Rows of pointing data
——————————
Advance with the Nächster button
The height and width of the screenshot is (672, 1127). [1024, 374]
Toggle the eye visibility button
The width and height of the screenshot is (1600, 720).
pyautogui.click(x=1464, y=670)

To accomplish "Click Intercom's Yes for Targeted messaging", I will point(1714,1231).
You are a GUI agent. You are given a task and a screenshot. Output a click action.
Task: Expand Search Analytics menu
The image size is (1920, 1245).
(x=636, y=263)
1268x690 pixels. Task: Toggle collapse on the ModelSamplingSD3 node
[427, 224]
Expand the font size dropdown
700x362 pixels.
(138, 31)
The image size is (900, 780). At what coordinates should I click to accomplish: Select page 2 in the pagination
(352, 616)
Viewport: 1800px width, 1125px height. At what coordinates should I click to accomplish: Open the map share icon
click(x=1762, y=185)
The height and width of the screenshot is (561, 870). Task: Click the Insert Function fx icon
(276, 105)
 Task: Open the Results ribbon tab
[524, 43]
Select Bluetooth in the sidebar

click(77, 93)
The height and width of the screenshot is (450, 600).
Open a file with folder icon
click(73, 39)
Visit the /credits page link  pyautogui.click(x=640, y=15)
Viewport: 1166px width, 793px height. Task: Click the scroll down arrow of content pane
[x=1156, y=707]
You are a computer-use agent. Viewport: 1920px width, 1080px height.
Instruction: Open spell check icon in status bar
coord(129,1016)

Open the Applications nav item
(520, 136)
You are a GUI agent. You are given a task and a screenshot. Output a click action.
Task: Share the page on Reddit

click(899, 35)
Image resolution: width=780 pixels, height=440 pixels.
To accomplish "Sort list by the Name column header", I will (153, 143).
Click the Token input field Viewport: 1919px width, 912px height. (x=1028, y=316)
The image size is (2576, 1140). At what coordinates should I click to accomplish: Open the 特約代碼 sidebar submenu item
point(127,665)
——————————
GIVEN EXERCISE
Reproduce every one of the records above verbatim, line for line, with no changes to wording, numbers, or punctuation.

COMPLETED TASK
Advance with the Nächster button
The height and width of the screenshot is (672, 1127). [1024, 374]
Toggle the eye visibility button
The width and height of the screenshot is (1600, 720).
pyautogui.click(x=1464, y=670)

To accomplish "Click Intercom's Yes for Targeted messaging", I will point(1714,1231).
You are a GUI agent. You are given a task and a screenshot. Output a click action.
Task: Expand Search Analytics menu
The image size is (1920, 1245).
(x=636, y=263)
1268x690 pixels. Task: Toggle collapse on the ModelSamplingSD3 node
[427, 224]
Expand the font size dropdown
700x362 pixels.
(138, 31)
The image size is (900, 780). At what coordinates should I click to accomplish: Select page 2 in the pagination
(352, 616)
Viewport: 1800px width, 1125px height. At what coordinates should I click to accomplish: Open the map share icon
click(x=1762, y=185)
The height and width of the screenshot is (561, 870). Task: Click the Insert Function fx icon
(276, 105)
 Task: Open the Results ribbon tab
[524, 43]
Select Bluetooth in the sidebar

click(77, 93)
The height and width of the screenshot is (450, 600).
Open a file with folder icon
click(73, 39)
Visit the /credits page link  pyautogui.click(x=640, y=15)
Viewport: 1166px width, 793px height. Task: Click the scroll down arrow of content pane
[x=1156, y=707]
You are a computer-use agent. Viewport: 1920px width, 1080px height.
Instruction: Open spell check icon in status bar
coord(129,1016)

Open the Applications nav item
(520, 136)
You are a GUI agent. You are given a task and a screenshot. Output a click action.
Task: Share the page on Reddit

click(899, 35)
Image resolution: width=780 pixels, height=440 pixels.
To accomplish "Sort list by the Name column header", I will (153, 143).
Click the Token input field Viewport: 1919px width, 912px height. (x=1028, y=316)
The image size is (2576, 1140). At what coordinates should I click to accomplish: Open the 特約代碼 sidebar submenu item
point(127,665)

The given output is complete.